Published: 10 November, 2016
THE judiciary is getting more and more sucked into the row over the proposed 25-storey tower proposed for Somers Town by the council.
Last week I wrote about a legal challenge laid down by 90-year-old Alan Spence whose solicitors – Richard Buxton of Cambridge – sent a letter to Camden’s legal department setting out the grounds for a judicial review.
Their deadline for a response fell last night (Wednesday).
Mr Spence’s arguments centred on the failure of the council to provide any health facilities in the massive new development – especially as there is only one family practitioner in the heart of Somers Town.
The lawyers thought this was a considerable argument.
Now, the Neighbourhood Forum for Somers Town has joined the battle, sending a letter seeking a judicial review on the grounds, mainly, of the loss of open space.
The council contends that in order to rebuild Edith Neville Primary School it has no choice than to build the tower and sell its luxury flats – profits would also pay for the erection of several smaller blocks in the area.
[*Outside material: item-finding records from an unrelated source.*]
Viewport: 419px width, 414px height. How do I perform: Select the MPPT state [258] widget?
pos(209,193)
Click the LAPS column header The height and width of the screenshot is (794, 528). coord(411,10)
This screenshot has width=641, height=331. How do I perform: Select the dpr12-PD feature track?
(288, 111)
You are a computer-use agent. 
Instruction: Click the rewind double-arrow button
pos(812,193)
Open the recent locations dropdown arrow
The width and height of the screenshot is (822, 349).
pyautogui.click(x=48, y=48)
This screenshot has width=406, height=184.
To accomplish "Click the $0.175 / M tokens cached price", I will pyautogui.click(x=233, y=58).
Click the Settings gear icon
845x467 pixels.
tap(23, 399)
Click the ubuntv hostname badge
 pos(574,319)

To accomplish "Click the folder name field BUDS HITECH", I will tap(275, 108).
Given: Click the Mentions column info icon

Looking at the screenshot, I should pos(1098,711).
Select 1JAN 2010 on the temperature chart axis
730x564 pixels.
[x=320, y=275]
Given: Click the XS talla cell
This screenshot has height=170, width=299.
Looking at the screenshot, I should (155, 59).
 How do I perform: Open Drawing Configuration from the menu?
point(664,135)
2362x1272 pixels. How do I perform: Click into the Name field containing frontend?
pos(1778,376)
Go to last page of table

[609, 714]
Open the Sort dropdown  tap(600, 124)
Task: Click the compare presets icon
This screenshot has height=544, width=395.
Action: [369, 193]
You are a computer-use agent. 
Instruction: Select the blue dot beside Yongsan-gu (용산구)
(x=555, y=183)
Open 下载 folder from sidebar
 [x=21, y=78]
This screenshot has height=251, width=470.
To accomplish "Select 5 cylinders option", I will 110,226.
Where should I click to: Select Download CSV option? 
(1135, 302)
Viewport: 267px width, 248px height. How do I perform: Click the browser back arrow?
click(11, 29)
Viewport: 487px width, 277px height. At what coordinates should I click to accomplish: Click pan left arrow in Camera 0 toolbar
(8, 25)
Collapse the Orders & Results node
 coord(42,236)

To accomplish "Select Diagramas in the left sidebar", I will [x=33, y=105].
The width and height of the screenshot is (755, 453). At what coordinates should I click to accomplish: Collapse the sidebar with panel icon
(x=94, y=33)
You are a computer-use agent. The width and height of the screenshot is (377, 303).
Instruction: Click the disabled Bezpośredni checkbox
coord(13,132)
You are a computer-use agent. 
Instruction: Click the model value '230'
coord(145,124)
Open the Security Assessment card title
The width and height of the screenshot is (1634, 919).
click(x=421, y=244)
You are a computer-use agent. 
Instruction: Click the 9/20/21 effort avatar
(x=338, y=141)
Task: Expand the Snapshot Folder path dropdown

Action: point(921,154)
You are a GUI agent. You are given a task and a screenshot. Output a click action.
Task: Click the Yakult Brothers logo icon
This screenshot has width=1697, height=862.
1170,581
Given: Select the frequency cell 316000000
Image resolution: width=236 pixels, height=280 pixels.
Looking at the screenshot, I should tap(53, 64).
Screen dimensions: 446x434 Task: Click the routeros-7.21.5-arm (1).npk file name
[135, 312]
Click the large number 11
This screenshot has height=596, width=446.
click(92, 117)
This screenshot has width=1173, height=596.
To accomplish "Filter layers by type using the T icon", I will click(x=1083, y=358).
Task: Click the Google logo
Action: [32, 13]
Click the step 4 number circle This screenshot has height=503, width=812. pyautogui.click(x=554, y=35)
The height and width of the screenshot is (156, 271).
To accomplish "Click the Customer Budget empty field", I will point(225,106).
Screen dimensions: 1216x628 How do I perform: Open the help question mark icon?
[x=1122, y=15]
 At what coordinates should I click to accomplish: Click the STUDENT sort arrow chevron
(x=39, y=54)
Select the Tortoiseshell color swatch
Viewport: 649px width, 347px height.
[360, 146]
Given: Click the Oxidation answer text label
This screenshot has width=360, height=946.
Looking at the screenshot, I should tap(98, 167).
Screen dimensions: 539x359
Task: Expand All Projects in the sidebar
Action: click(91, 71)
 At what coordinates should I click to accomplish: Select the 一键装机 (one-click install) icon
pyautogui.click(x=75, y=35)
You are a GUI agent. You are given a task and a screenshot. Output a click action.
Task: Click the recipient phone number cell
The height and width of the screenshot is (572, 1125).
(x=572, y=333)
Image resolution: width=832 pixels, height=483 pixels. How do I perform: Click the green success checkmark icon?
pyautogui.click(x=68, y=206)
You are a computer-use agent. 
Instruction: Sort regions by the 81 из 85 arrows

But the Forum’s chairwoman, Slaney Devlin, doesn’t agree.
“The policy goes against the Neighbourhood Plan and would mean the abandonment of so much needed open space,” she said.
“As for the proposed block it really will become an investment bank for overseas investors – and I don’t think the end justifies the means.”
Both Mr Spence and the Neighbourhood Forum will be appealing to crowdfunding agencies to cover their legal costs.